The system implements a Retrieval-Augmented Generation (RAG) architecture to ground trading agent decisions in high-quality market theory, research papers, and domain-specific knowledge. Unlike standard LLM interactions, this system retrieves relevant context from a curated local knowledge base before generating trading recommendations.

Knowledge is partitioned into specific domains to ensure that agents (e.g., the Technical Agent or Risk Agent) only query information relevant to their specific role.

Knowledge Architecture

Knowledge is organized within the /knowledge directory, mapped to specific analysis domains:

Curated vs. Raw Data

The system prioritizes curated Markdown (.md) summaries over raw PDFs. While the KnowledgeIndexer includes structural support for various formats, PDF indexing is intentionally bypassed for research papers to ensure high-quality, actionable content. This prevents the "noise" often found in academic PDFs (like methodology tables or citations) from diluting the trading context.

Indexing Knowledge

The KnowledgeIndexer class is the primary interface for processing files into the vector store. It handles text chunking, metadata tagging, and domain partitioning.

Basic Usage

To index the entire knowledge base:

from agents.rag.indexer import KnowledgeIndexer

# Initialize indexer (defaults to the project's knowledge/ directory)
indexer = KnowledgeIndexer()

# Process and store all documents
results = indexer.index_all()

for domain, count in results.items():
    print(f"Domain: {domain} | Chunks Indexed: {count}")

Chunking Strategy

Documents are not split arbitrarily. The system employs a semantic-aware chunking strategy:

Header Splitting: Content is first split by Markdown headers (#, ##) to keep related concepts together.
Paragraph Refinement: If a section exceeds the chunk_size (default 500 characters), it is further split by paragraphs.
Metadata Tagging: Each chunk is stored with its source filename and domain to allow for precise citations in agent reasoning.

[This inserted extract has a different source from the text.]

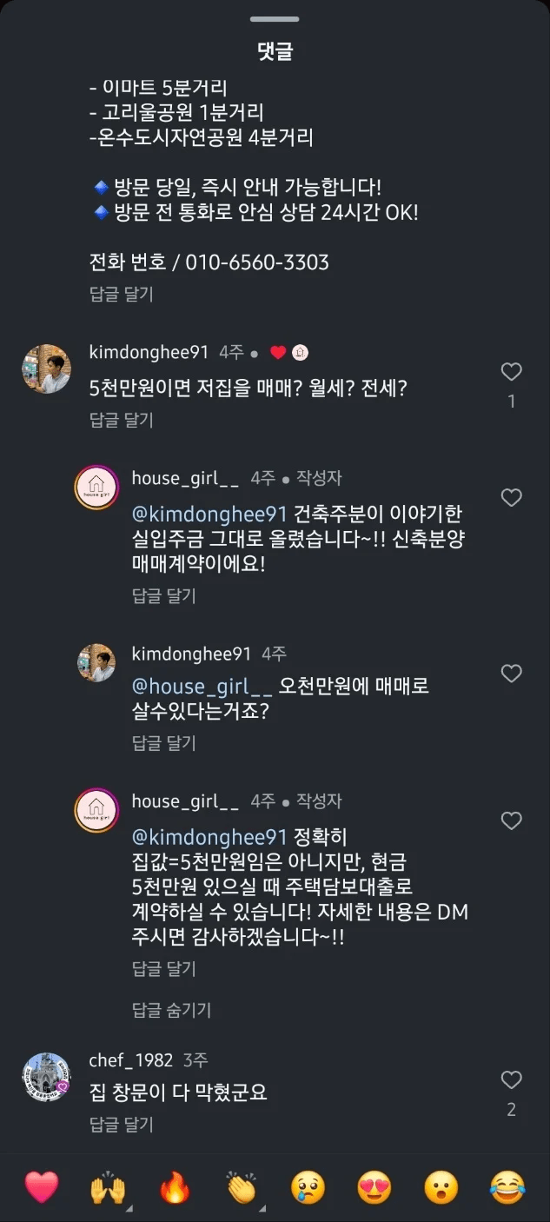Image resolution: width=550 pixels, height=1222 pixels.
Task: Tap the @house_girl__ mention link
Action: pyautogui.click(x=202, y=687)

Data Connectors & Real-Time Context

In addition to static knowledge, the system integrates real-time news as dynamic context for the Sentiment Agent.

NewsAPI Connector

The NewsAPIConnector provides a bridge to external market news. It implements a fallback mechanism to ensure the system remains functional even without API keys:

RSS Feeds: Fetches latest news from CoinTelegraph and CoinDesk.
Google News: Uses Google News RSS for general crypto-market coverage.
NewsAPI: (Optional) If an API_KEY is provided, fetches high-resolution headline data.

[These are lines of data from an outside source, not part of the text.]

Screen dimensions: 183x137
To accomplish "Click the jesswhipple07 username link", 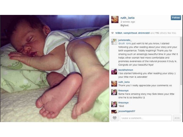I will point(127,111).
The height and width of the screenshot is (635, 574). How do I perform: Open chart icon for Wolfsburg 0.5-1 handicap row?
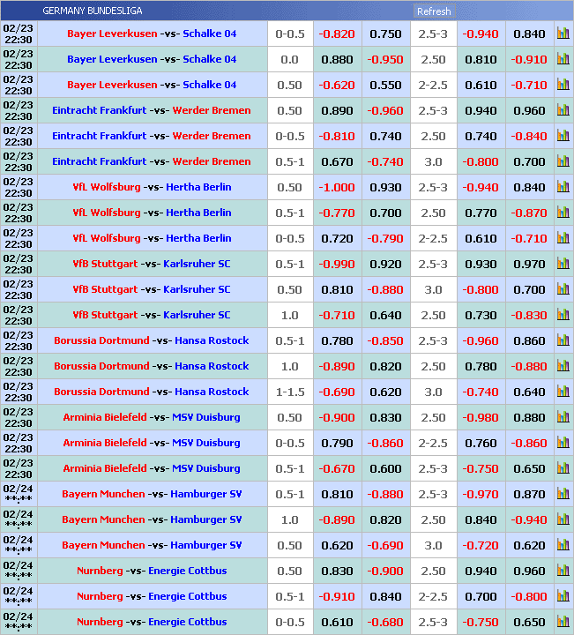pos(563,213)
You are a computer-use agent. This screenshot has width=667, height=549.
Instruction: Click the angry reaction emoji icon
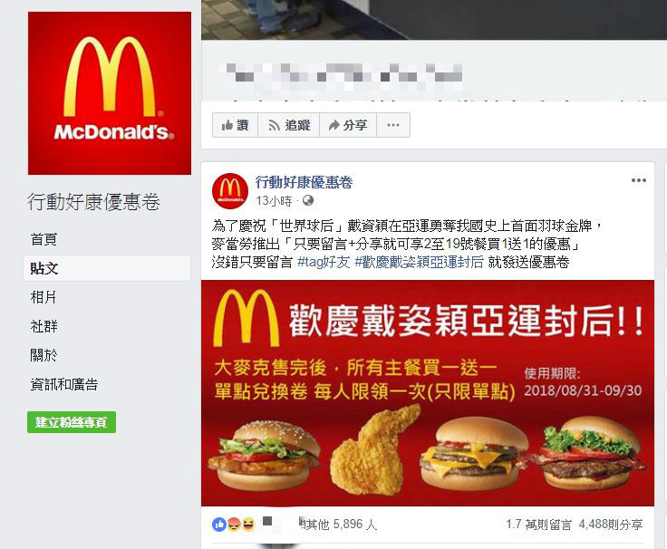[x=234, y=525]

from data_connectors.newsapi_connector import NewsAPIConnector

connector = NewsAPIConnector()
news = connector.get_bitcoin_news(limit=5)

for article in news:
    print(f"Source: {article['source']} - Title: {article['title']}")

Knowledge Retrieval in Agents

When the TradingOrchestrator triggers an analysis, each agent utilizes its domain-specific vector store.

Retrieval Interface

Agents use the retrieved context to populate the reasoning field of their AgentRecommendation schema. This ensures that every BUY/SELL/HOLD decision is backed by:

Static Knowledge: Theory from the vector store (e.g., "According to the Wyckoff theory in our database...").
Dynamic Context: Real-time news and market data.

Schema Enforcement

The structured output (defined in agents/schemas.py) requires agents to list key_factors. These factors are often derived directly from the RAG retrieval process, ensuring transparency in the decision-making pipeline.

Configuration

To point the indexer to a custom directory or modify indexing behavior:

indexer = KnowledgeIndexer(knowledge_dir="/path/to/custom/knowledge")

# Index only a specific domain
indexer.index_domain(domain="technical", folder_path=Path("./custom_tech_data"))

Note: Ensure chromadb or your chosen vector database is initialized before running the indexer. The storage location is managed via agents/rag/vector_store.py.